After I remove the batch normalization layer, then the huge difference between training and validation loss would disappear.

The following code is used in optimization.

update_ops = tf.get_collection(tf.GraphKeys.UPDATE_OPS)
with tf.control_dependencies(update_ops):

The model is trained from scratch without transfer learning.

I followed the issue Batch Normalization layer gives significant difference between train and validation loss on the exact same data, and tried to reduce the momentum, but not work either.

I am wondering why it happens. I appreciate it very much if you could provide me some advice.

Added: train_flag is a placeholder used through whole model.


Solution

  • For my case, I wrongly only call update_ops = tf.get_collection(tf.GraphKeys.UPDATE_OPS) once.

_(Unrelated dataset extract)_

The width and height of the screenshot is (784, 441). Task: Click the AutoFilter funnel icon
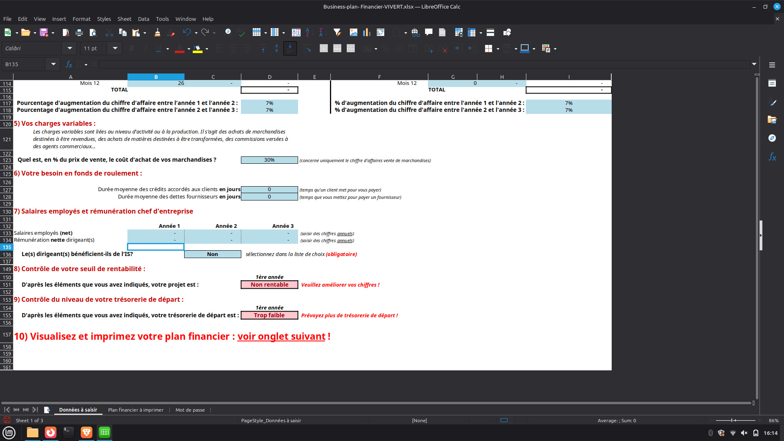point(337,33)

    For multiple GPUs, it is needed to call tf.get_collection(tf.GraphKeys.UPDATE_OPS) for each GPU, before compute_gradients and after each subnetwork has been defined. Furthermore, after combining all towers of subnetworks, it is also needed to call it again before apply_gradients.

    Another way is that after the whole network has been defined (including all subnetworks), then call update_ops = tf.get_collection(tf.GraphKeys.UPDATE_OPS) to get the current update_ops. In this case we need two for loops, one for defining sebnetworks, one for computing gradients.

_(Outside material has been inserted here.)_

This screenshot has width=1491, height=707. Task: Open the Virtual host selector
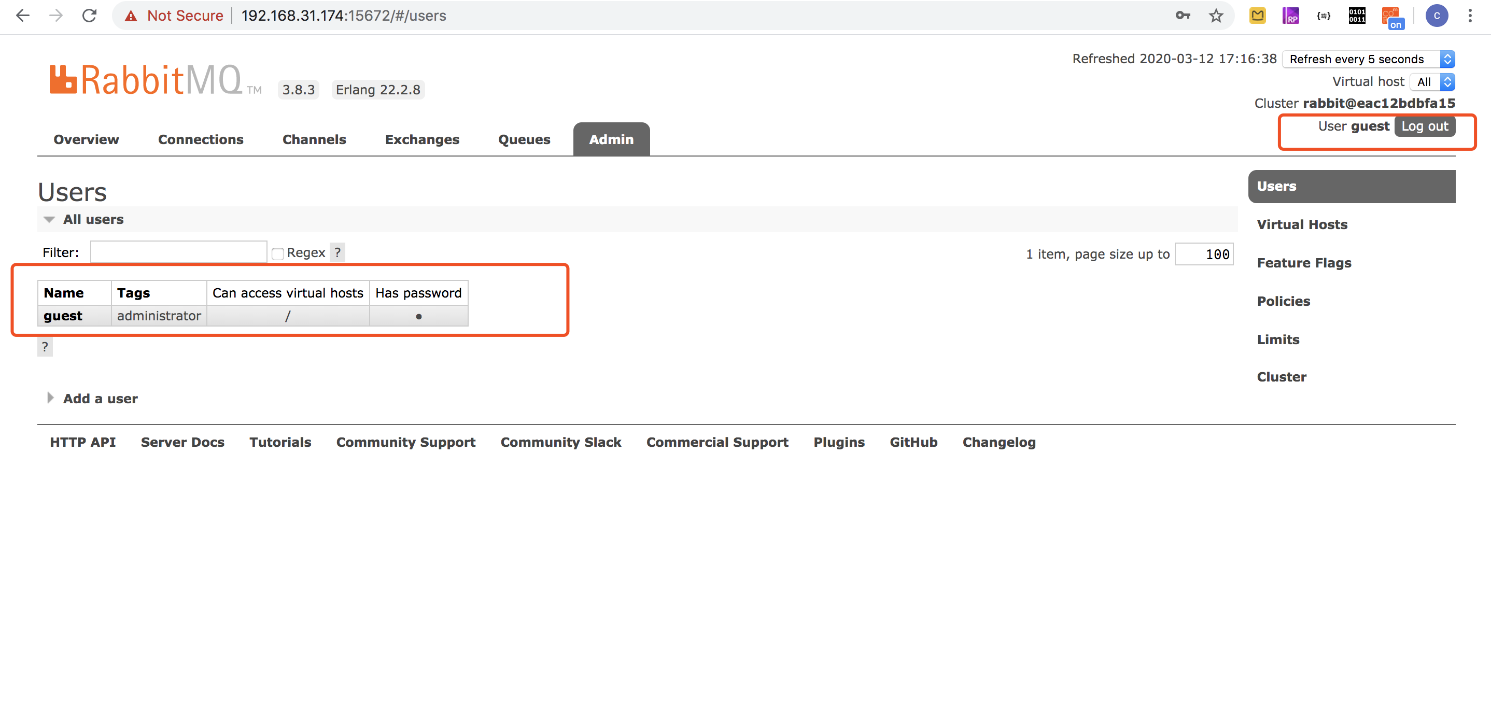1432,82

    An example is shown as follows:

    # Multiple GPUs
    tmp, l = [], 0
    for i in range(opt.gpu_num):
        r = min(l + opt.batch_split, opt.batchsize)
        with tf.device('/gpu:%d' % i), \
             tf.variable_scope(tf.get_variable_scope(), reuse=tf.AUTO_REUSE):
    
            print("Setting up networks on GPU", i)
            inp_ = tf.identity(inps[l:r])
            label_ = tf.identity(labels[l:r])
            for j, val in enumerate(setup_network(inp_, label_)): # loss, pred, accuracy
                if i == 0: tmp += [[]] # [[], [], []]
                tmp[j] += [val]
        l = r
    
    tmp += [[]]
    # Calculate update_ops after the network has been defined
    update_ops = tf.get_collection(tf.GraphKeys.UPDATE_OPS) # possible batch normalization
    for i in range(opt.gpu_num):
        with tf.device('/gpu:%d' % i), \
             tf.variable_scope(tf.get_variable_scope(), reuse=tf.AUTO_REUSE):
    
             print("Setting up gradients on GPU", i)
             tmp[-1] += [setup_grad(optim, tmp[0][i])]
    

    Added:

    I also add the setup_grad function

    def setup_grad(optim, loss):
        # `compute_gradients`` will only run after update_ops have executed
        with tf.control_dependencies(update_ops):
            update_vars = None
            if opt.to_train is not None:
                update_vars = [tf.get_collection(tf.GraphKeys.TRAINABLE_VARIABLES, scope=s)
                               for s in opt.to_train]
            total_loss = loss[0] + opt.seg_weight * loss[1]
            return optim.compute_gradients(total_loss, var_list=update_vars)
    

    and later apply_gradients as a reference.

    # `apply_gradients`` will only run after update_ops have executed
    with tf.control_dependencies(update_ops):
        if opt.clip_grad: grads = [(tf.clip_by_value(grad[0], -opt.clip_grad, opt.clip_grad), grad[1]) \
                                    if grad[0] is not None else grad for grad in grads]
        train_op = optim.apply_gradients(grads, global_step=global_step)
    

    If your batch size on each GPU is small, batch normalization might not help with the performance due to that Tensorflow currently not support sync batch normalization layer data between GPUs.